(Beginning of DATA SHOWN)

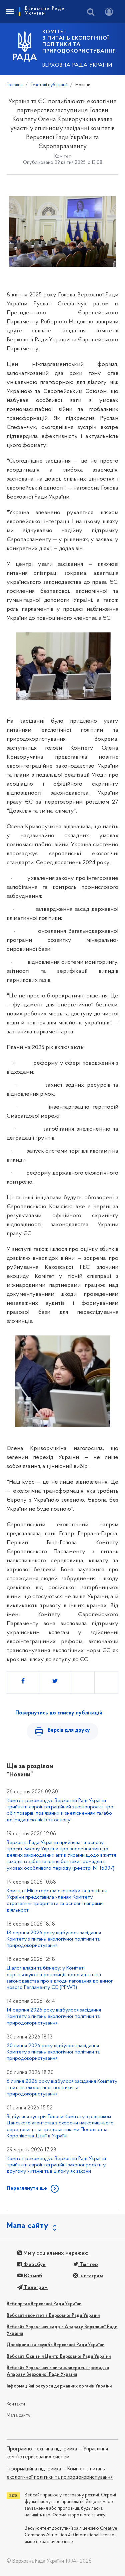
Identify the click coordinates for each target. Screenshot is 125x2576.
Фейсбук (34, 2264)
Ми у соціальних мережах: (55, 2253)
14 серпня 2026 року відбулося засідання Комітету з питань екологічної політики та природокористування (54, 2016)
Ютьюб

(End of DATA SHOWN)

THE TASK:
Repeat all the records exactly, images excluded.

WRITTEN SOLUTION:
Identify the click coordinates for each target. Screenshot is 125x2576.
Фейсбук (34, 2264)
Ми у соціальних мережах: (55, 2253)
14 серпня 2026 року відбулося засідання Комітету з питань екологічної політики та природокористування (54, 2016)
Ютьюб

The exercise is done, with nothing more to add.